With that being said, SSO is definitely a possibility but it can be a lot to configure and can add complexity.

Let me know if that helps.

Thanks,
Max

Thank you Max,
We already using the Meeting Registrant Api to add the Name and email of the registrant and assign it to the meeting, but if someone of the registrant shared the link with anyone, they can open the link and register and since it’s automatically approved, they will immediately join the meeting.

Hey @salahy,

For this reason, I recommend using Manual Approval for the meeting so that you can control who is admitted into the meeting. Here are some steps that might help if you have a list of emails that should be admitted to a meeting:

  1. Listen to the meeting.registrant_created webhook

  2. When the event fires, compare the registrant email with the list of valid emails you have for the meeting

  3. If the user is on the list of valid emails, use the Add Meeting Registrant API to approve the registrant

Let me know if that would work for your use-case.

Thanks,
Max

Hi @MaxM how should the request for the 3rd step look like? I can not see any “approve” field except “auto_approve”. But i do not know what this is even for.

Hey @novacreator,

That’s right, you can use the auto_approve field in order to ensure that a registrant is approved automatically when you add them with that API.

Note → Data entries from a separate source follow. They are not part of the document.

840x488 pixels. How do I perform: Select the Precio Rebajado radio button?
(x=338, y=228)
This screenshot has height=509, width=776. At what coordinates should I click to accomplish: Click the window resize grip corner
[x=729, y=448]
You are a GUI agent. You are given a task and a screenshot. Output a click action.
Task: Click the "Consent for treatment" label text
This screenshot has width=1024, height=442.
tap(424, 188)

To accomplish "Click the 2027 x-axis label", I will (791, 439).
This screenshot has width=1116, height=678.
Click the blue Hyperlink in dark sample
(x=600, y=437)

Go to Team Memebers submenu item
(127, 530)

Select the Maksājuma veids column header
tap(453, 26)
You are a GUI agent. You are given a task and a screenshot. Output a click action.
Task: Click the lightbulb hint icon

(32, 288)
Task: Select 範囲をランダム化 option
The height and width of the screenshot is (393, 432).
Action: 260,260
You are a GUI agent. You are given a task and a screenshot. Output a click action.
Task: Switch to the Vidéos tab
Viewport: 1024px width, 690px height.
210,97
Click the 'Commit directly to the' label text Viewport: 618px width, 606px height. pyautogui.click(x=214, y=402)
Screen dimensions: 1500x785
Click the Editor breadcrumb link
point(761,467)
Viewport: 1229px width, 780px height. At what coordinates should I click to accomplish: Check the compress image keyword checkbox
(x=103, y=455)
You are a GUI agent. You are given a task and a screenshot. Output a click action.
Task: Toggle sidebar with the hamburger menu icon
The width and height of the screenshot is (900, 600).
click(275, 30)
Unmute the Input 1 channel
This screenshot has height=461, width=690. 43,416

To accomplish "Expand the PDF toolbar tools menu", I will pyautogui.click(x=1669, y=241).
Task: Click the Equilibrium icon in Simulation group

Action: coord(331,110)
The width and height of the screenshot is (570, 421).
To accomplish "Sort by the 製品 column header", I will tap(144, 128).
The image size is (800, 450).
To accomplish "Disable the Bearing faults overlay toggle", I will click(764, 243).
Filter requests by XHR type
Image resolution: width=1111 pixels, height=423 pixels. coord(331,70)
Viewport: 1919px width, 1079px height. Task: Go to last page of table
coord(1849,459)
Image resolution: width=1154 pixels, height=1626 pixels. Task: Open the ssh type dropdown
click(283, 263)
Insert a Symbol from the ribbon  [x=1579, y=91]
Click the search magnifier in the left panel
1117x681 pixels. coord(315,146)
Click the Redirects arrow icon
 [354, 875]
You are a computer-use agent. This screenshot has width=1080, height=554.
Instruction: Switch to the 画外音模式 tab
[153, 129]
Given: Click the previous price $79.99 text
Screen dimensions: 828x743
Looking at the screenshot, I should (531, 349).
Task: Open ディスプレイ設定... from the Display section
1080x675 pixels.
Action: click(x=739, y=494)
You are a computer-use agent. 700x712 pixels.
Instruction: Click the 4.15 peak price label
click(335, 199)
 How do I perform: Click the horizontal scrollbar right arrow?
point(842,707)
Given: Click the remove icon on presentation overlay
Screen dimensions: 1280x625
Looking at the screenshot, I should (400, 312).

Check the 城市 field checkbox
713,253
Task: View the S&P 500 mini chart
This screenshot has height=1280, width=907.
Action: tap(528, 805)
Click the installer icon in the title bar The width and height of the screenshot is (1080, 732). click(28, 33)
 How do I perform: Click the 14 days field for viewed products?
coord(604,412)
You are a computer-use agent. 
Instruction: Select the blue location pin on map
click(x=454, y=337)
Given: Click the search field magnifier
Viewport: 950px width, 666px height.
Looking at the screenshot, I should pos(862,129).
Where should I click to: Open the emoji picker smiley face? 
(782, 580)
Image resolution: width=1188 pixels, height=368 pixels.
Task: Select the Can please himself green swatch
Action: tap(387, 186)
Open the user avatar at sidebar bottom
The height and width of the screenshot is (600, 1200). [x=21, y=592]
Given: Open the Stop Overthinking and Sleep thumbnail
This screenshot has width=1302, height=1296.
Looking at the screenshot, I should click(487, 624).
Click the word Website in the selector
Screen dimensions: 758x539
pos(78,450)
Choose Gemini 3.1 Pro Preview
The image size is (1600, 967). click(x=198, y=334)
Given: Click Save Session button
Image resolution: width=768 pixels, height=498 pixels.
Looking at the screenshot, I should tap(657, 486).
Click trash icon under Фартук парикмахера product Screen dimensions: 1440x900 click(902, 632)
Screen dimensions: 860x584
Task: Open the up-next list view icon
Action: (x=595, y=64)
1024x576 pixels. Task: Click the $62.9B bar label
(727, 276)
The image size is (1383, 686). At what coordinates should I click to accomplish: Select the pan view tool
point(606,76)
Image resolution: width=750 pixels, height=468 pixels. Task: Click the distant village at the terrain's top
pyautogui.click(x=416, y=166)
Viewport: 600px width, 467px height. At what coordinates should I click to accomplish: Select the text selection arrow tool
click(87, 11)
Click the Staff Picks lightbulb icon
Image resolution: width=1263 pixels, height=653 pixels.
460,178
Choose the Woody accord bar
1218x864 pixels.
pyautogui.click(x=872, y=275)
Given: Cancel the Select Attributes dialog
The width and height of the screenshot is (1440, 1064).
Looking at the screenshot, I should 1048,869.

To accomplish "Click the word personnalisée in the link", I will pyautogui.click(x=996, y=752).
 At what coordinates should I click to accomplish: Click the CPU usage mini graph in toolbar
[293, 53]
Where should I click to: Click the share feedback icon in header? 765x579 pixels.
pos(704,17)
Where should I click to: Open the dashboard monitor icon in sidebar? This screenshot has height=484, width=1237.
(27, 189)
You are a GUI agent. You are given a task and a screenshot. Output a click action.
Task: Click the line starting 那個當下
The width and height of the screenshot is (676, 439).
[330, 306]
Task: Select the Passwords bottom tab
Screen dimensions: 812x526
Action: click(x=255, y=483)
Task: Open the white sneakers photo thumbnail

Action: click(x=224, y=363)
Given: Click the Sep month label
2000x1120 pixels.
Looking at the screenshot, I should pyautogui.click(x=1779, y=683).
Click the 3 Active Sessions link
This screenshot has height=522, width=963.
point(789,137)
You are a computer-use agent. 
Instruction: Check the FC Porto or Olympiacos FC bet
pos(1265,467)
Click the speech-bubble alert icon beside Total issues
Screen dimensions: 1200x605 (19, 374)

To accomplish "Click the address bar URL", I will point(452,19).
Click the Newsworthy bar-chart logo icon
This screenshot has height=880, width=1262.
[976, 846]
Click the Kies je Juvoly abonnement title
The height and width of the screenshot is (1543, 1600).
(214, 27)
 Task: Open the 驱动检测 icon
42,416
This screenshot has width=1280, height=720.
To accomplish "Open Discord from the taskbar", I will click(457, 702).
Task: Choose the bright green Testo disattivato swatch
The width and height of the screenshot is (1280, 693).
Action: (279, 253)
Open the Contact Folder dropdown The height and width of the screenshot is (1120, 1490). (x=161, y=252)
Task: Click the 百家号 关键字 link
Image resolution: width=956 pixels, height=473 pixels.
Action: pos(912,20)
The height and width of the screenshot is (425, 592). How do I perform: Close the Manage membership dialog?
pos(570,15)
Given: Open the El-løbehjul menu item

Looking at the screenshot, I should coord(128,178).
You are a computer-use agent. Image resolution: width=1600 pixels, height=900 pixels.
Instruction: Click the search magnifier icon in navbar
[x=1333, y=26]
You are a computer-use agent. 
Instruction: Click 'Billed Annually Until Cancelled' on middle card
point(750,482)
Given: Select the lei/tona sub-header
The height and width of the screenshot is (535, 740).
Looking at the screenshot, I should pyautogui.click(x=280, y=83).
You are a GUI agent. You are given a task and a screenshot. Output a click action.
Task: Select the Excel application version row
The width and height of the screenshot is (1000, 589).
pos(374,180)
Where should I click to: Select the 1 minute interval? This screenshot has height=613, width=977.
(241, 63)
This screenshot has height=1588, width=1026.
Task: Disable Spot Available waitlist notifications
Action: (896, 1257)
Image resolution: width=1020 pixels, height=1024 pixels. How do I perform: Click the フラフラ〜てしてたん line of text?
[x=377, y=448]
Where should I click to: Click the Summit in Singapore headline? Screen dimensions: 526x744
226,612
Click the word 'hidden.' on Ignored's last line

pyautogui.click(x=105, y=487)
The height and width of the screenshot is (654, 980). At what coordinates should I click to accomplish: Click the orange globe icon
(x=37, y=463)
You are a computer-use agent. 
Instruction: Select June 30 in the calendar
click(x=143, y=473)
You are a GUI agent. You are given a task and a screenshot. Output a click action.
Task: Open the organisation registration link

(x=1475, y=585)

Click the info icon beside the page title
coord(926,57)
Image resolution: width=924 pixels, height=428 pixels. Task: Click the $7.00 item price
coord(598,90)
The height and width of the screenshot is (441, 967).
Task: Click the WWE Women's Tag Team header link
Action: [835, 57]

Let me know if that helps.

Thanks,
Max

Hello,
Thanks Max for your help,
To update you and it might help someone else,
What I did is creating a webhook that listen to the registered event, and I check the user email that registered with the people are allowed to join this meeting id, after that I used the update registrant status api to approve or deny the request

1 Like

Hey @salahy,

Thank you for sharing what worked for you! I’m sure that will be helpful for other users.

Thanks,
Max

This topic was automatically closed 30 days after the last reply. New replies are no longer allowed.